Quoted passage:
>>>
How to spend 48 hours in Monaco
From its meandering old streets to the glitz and glamour of its super yachts and passengers, Monaco is a delight for all the senses. Spending 48 hours in this intriguing principality isn’t hard, but here is a two-day guide of some of the highlights tourists should plan on checking out during their visit.
Start a trip to Monaco by having breakfast at the iconic Café de Paris, which lies opposite the infamous Monte-Carlo Casino. Sit and eat delicious French and European cuisine while watching the high-flying world go by from a French-café chair.
Next, walk to Le Rocher, Monaco’s old town perched on a rocky headland that juts out into the Mediterranean Sea. Here, visitors will wander old, winding streets and also find many of Monaco’s top sights, including the Prince’s Palace, the Oceanographic Museum, and Saint Nicolas Cathedral.
Every day at 11:55 am, the traditional ritual of the Changing of the Guard takes place in front of the Prince’s Palace. Before finding somewhere in the old town to eat, wander through Saint-Martin Gardens and discover the stunning view over the Mediterranean.
<<<
Material shown:
>>>
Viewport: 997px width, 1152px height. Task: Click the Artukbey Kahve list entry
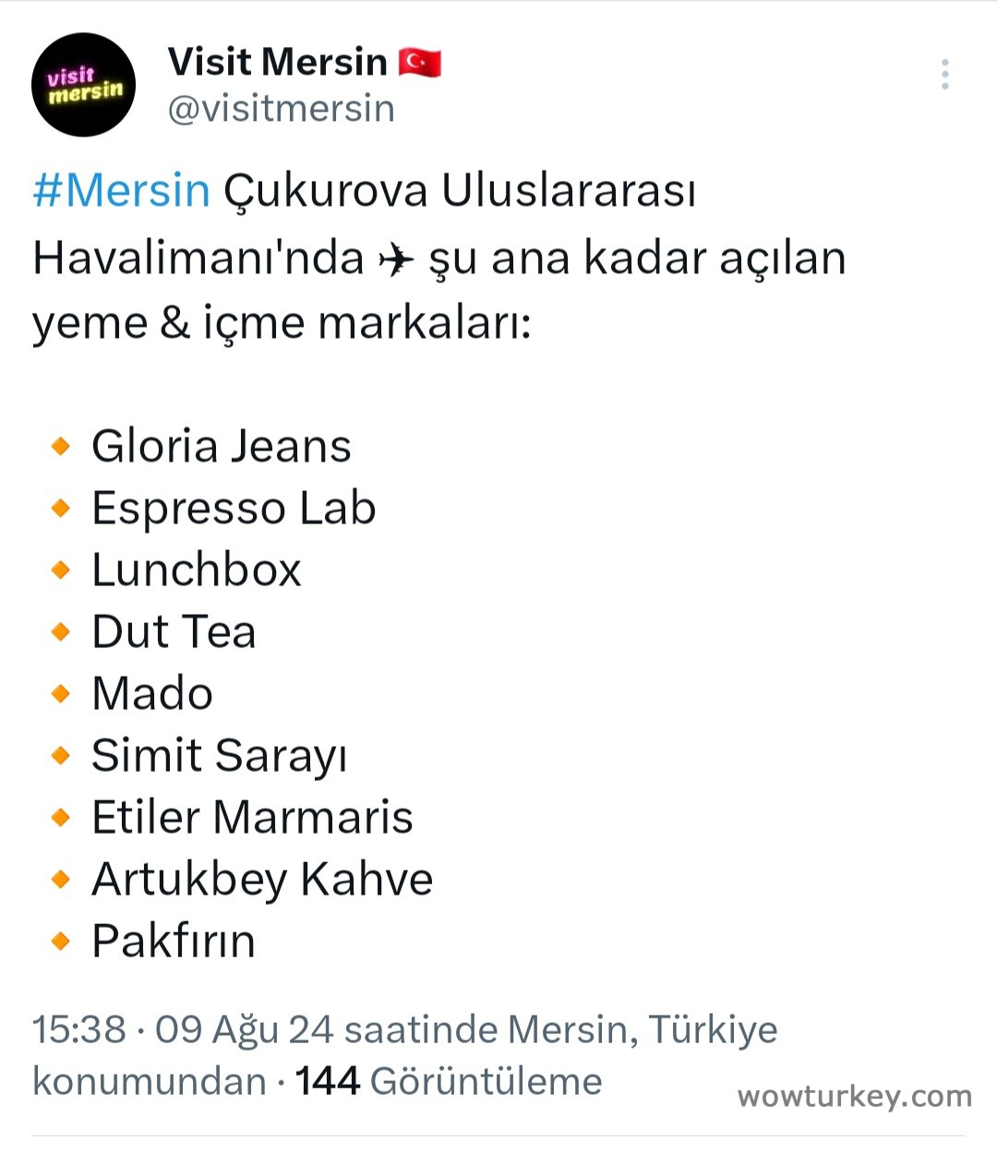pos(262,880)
<<<
>>>
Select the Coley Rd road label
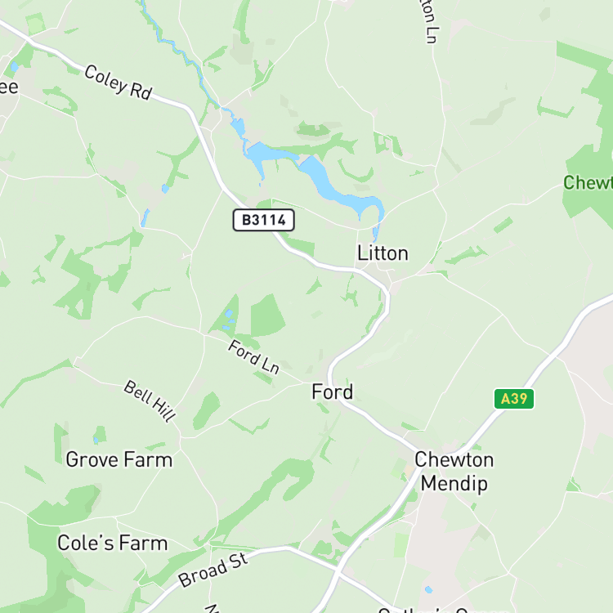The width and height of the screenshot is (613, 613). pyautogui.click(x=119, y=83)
<<<
Work request:
Reproduce the 48-hours-in-Monaco guide in full, word for word, from its title through its last sentence.

Task answer:
How to spend 48 hours in Monaco
From its meandering old streets to the glitz and glamour of its super yachts and passengers, Monaco is a delight for all the senses. Spending 48 hours in this intriguing principality isn’t hard, but here is a two-day guide of some of the highlights tourists should plan on checking out during their visit.
Start a trip to Monaco by having breakfast at the iconic Café de Paris, which lies opposite the infamous Monte-Carlo Casino. Sit and eat delicious French and European cuisine while watching the high-flying world go by from a French-café chair.
Next, walk to Le Rocher, Monaco’s old town perched on a rocky headland that juts out into the Mediterranean Sea. Here, visitors will wander old, winding streets and also find many of Monaco’s top sights, including the Prince’s Palace, the Oceanographic Museum, and Saint Nicolas Cathedral.
Every day at 11:55 am, the traditional ritual of the Changing of the Guard takes place in front of the Prince’s Palace. Before finding somewhere in the old town to eat, wander through Saint-Martin Gardens and discover the stunning view over the Mediterranean.